===== Material
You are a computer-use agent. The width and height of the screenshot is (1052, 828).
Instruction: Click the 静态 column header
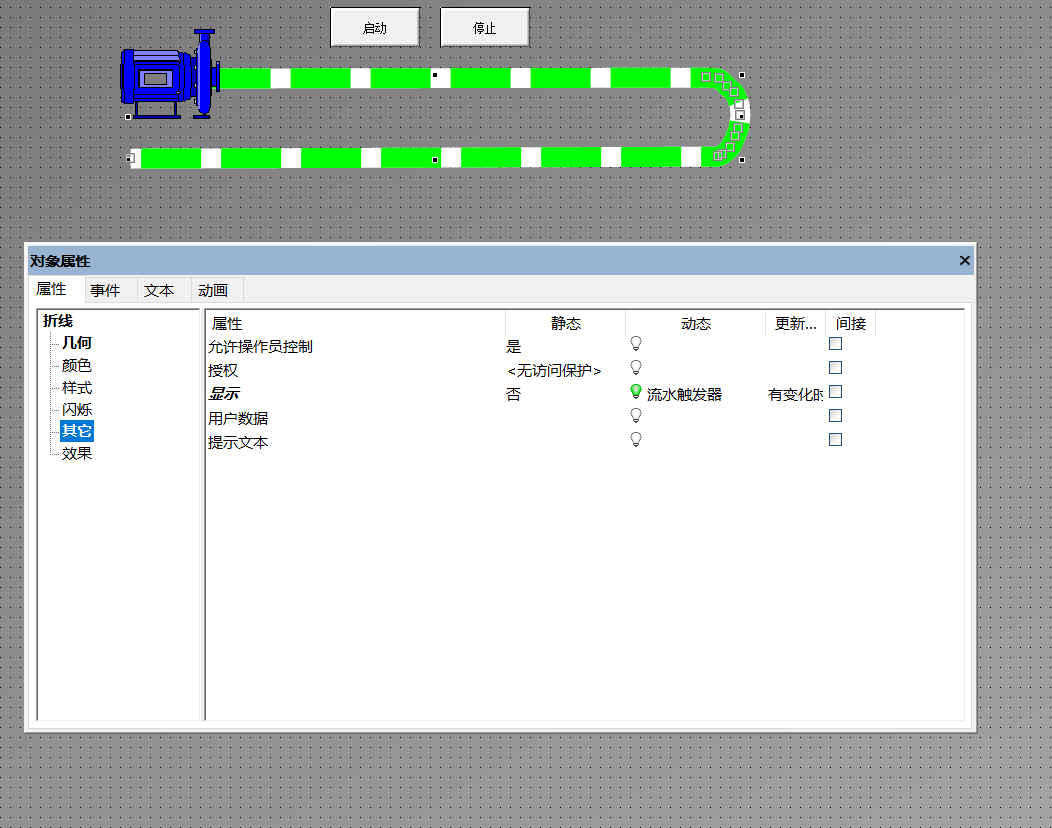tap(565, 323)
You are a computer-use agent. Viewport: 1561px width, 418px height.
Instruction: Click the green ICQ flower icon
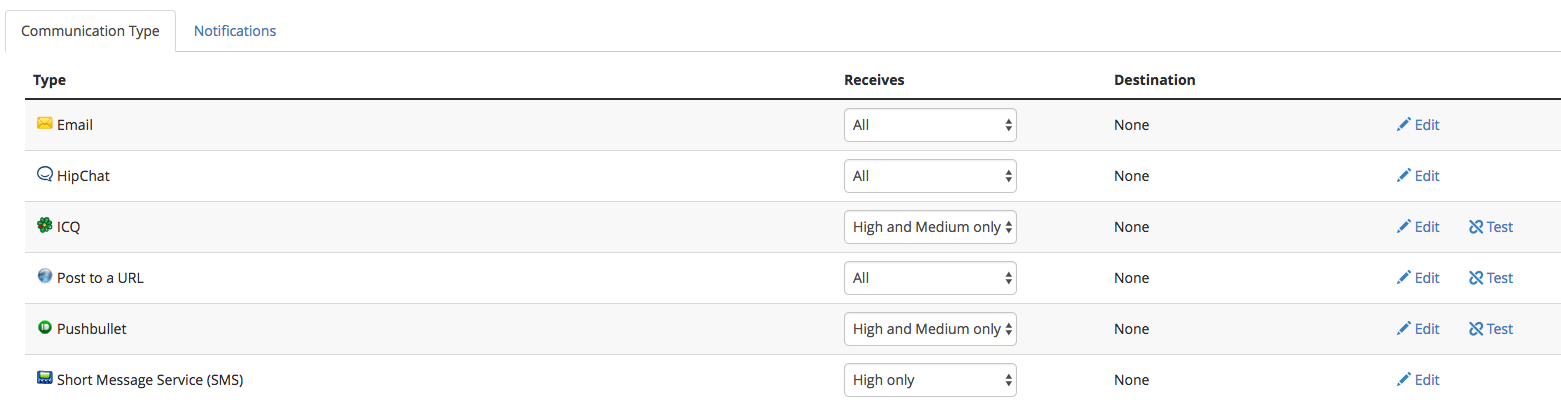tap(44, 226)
==========
===== Material
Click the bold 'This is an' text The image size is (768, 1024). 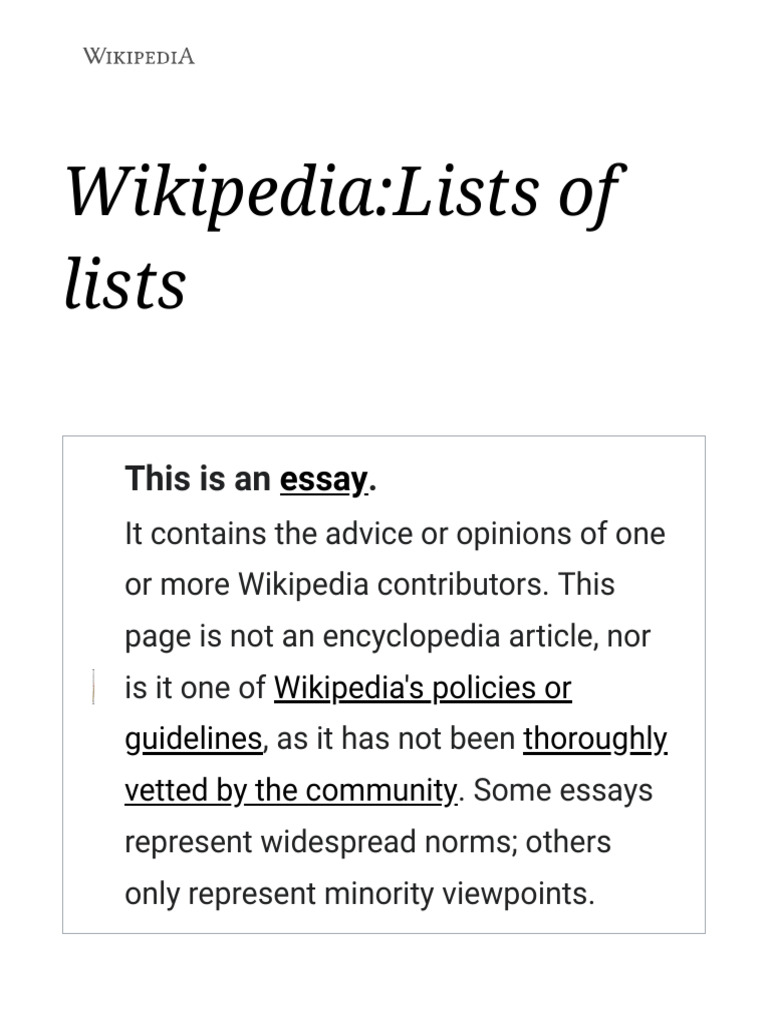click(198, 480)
==========
===== Material
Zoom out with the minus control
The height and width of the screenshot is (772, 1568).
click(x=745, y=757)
==========
Give the items as a two-column CSV with the columns request and answer, one row per item, each value in a single quoted field with line breaks replaced by spaces. Begin at the line that has "You are a computer-use agent. The" and stop after "tap(44, 226)", leaving out the pictures.

request,answer
"You are a computer-use agent. The width and height of the screenshot is (1052, 828). Instruction: Click the 静态 column header","tap(565, 323)"
"You are a computer-use agent. Viewport: 1561px width, 418px height. Instruction: Click the green ICQ flower icon","tap(44, 226)"